ASSOCIATED PRESS Sen. Christopher Dodd, D-Conn., chairman of the Senate Banking, Housing and Urban Affairs Committee, presides over a hearing on the Fairness and Accountability in Receiving Overdraft Coverage Act, Tuesday, Nov. 17, 2009, on Capitol Hill in Washington.Senate Banking, Housing and Urban Affairs Committee Chairman Christopher J. Dodd’s proposed overhaul of the financial sector’s regulatory system is likely to get little or no bipartisan support, as several Republicans on Thursday blasted the plan as a gateway to more Wall Street bailouts.
Sen. Richard C. Shelby of Alabama, the panel’s top Republican, said the bill would institutionalize the notion that some financial institutions are “too big to fail” - a reasoning given for last year’s taxpayer-funded corporate bailout.
“Unfortunately, the Dodd bill does not end ‘too big to fail.’ In fact, it significantly expands the federal government’s ability to bail out not only banks, but any large, politically connected company,” said Mr. Shelby during the committee’s Thursday markup of the measure.
“Mr. Chairman, if the end result is increased moral hazard and greater taxpayer exposure, this entire legislative effort will have been in vain.”
Mr. Shelby’s criticism is noteworthy because he and Mr. Dodd, Connecticut Democrat, have a history of working well together on the panel.
The normally reserved Alabama senator, while disagreeing with Mr. Dodd, refrained from vitriol, adding that he was hopeful a compromise could be hammered out.
“I will be opposing this legislation - not because we disagree on its ends, but rather on its means,” Mr. Shelby said. “For this reason I remain hopeful that we may yet find some common ground.”
Committee Republican Sen. Judd Gregg of New Hampshire called Mr. Dodd’s plan “seriously flawed.”
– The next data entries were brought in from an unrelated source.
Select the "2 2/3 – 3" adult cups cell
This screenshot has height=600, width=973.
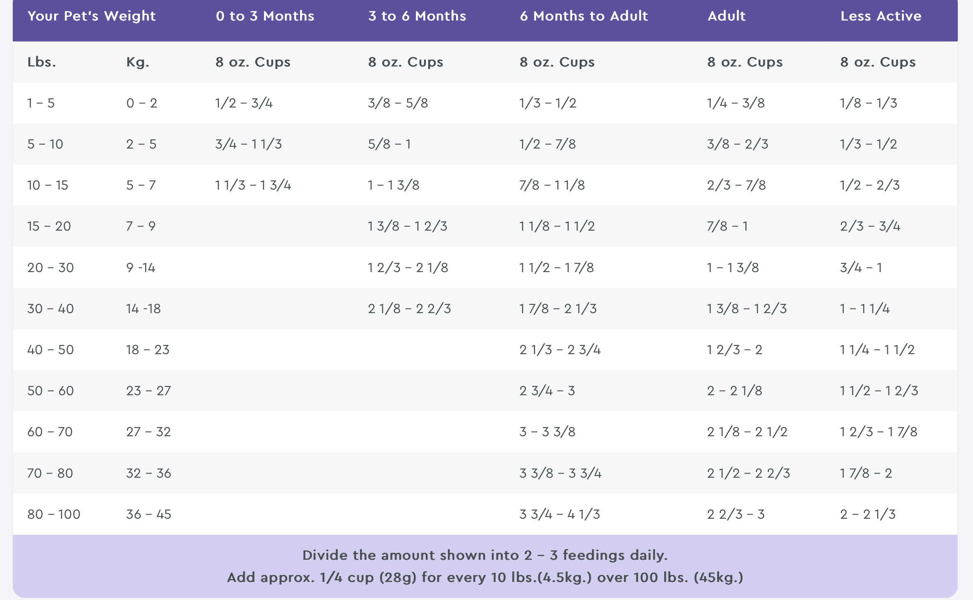tap(736, 514)
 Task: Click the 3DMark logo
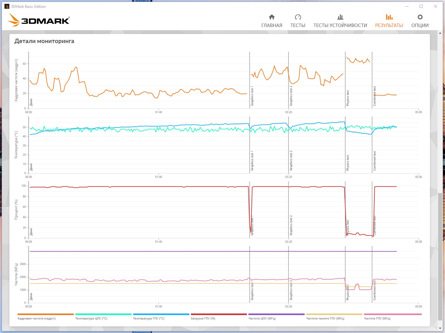tap(38, 20)
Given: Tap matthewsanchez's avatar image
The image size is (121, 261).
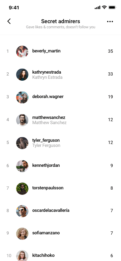Looking at the screenshot, I should click(22, 120).
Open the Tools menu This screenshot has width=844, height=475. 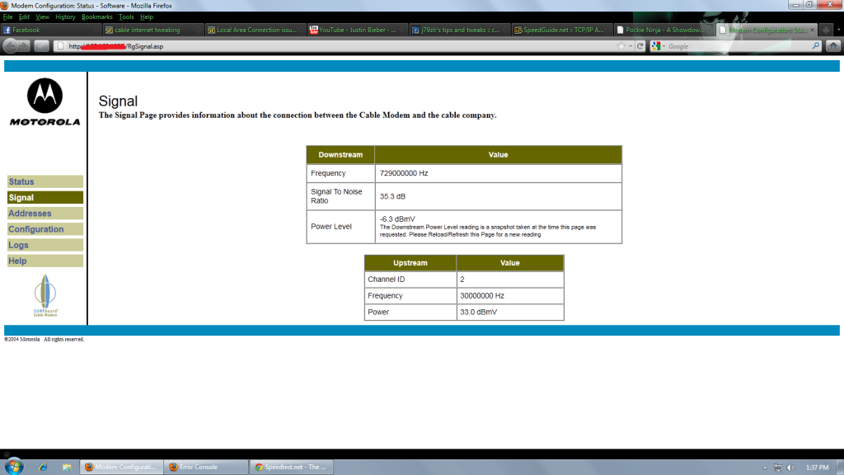point(126,16)
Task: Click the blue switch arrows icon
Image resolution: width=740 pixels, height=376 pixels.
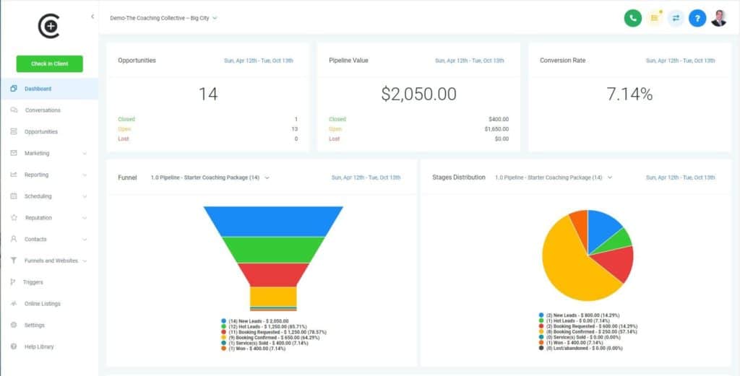Action: click(x=676, y=18)
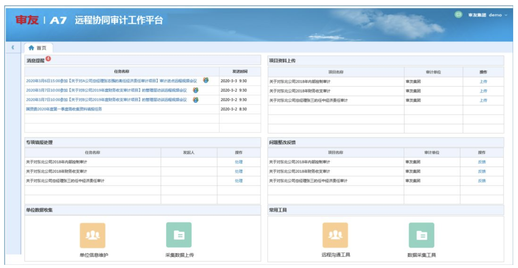
Task: Click 处理 for 2018年内部控制审计 task
Action: point(239,162)
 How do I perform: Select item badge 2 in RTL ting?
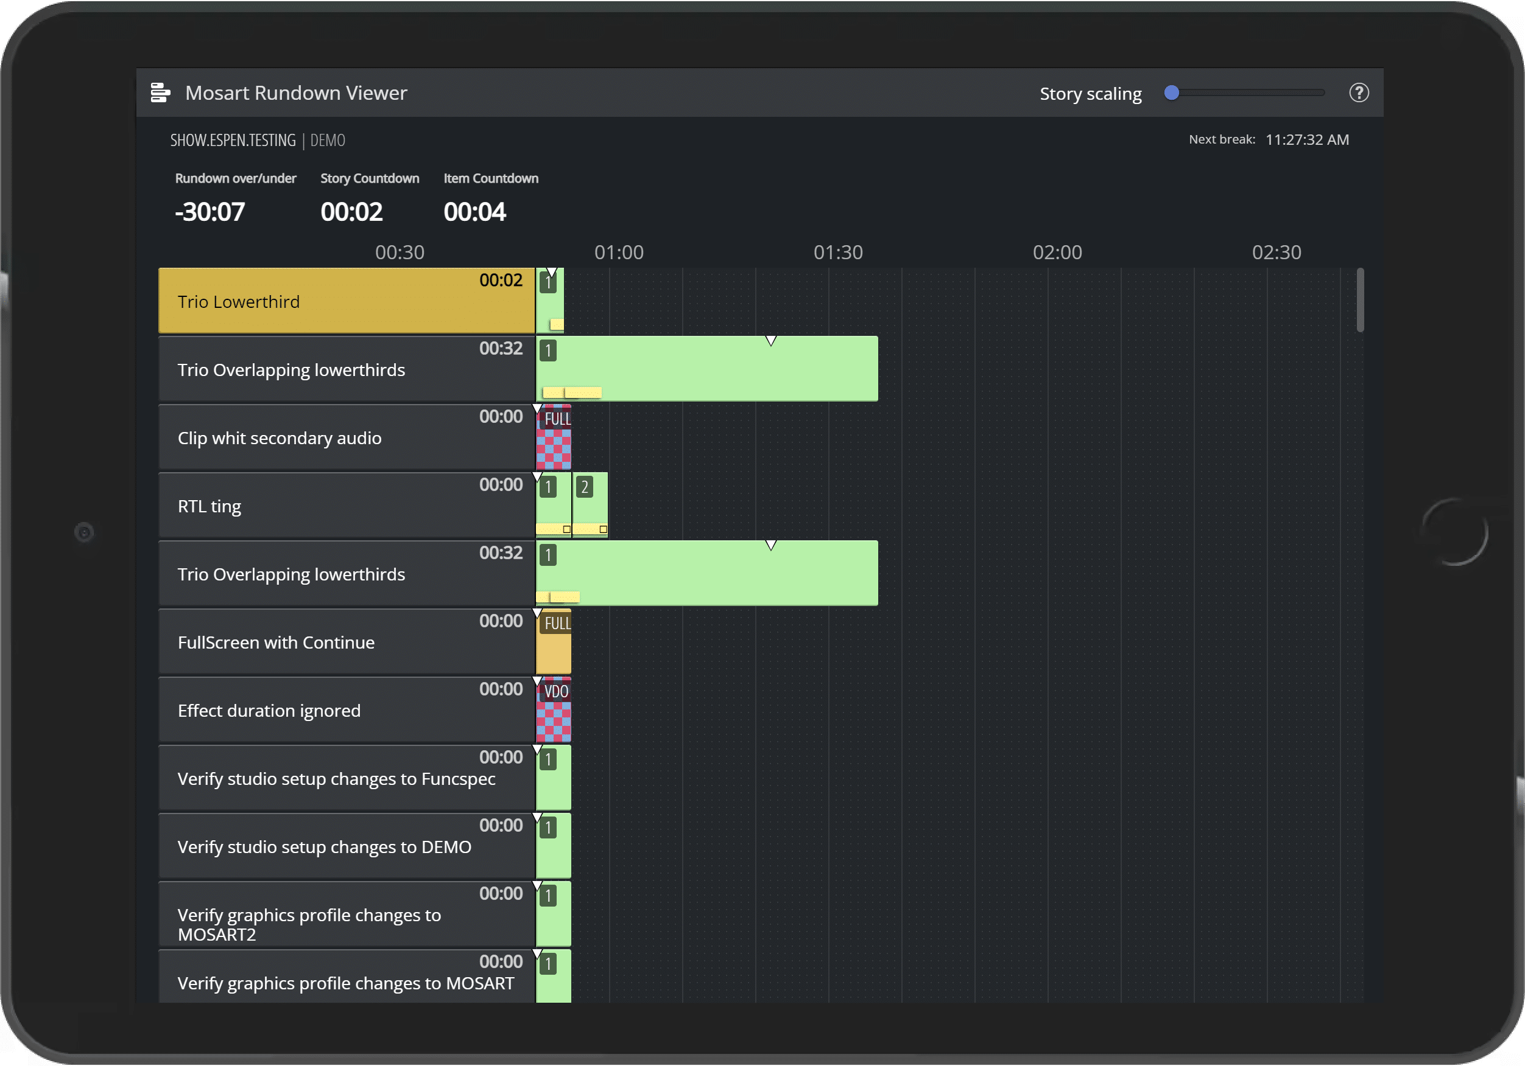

“It simply goes too far addressing problems of the past rather than focusing on what is truly needed: a sound and efficient regulatory structure that will help consumers, employers and foster economic growth,” he said.
Mr. Gregg added that the Dodd proposal risks “severe market disruption” through unintended consequences.
“Piling on layers of complex bureaucracy will only blur the lines of regulatory accountability,” he said.
But Mr. Dodd defended his bill by saying it would fill “gaping holes in our regulatory structure” by replacing the “myriad government agencies that failed to rein in risky schemes of large banks and Wall Street firms.”
“No longer will the Federal Reserve’s emergency lending authority be used to prop up a failed institution,” he said. “Our regulatory system was created in bits and pieces over decades. And it shows.”
Mr. Dodd’s measure, like a similar version passed recently by the House, would establish new regulations and protections in an attempt to avoid future economic meltdowns.
It calls for an independent watchdog agency to give consumers new protections against excessive credit-card rate and fee increases, predatory lending practices and deceptive mortgages that helped fuel the nation’s economic woes.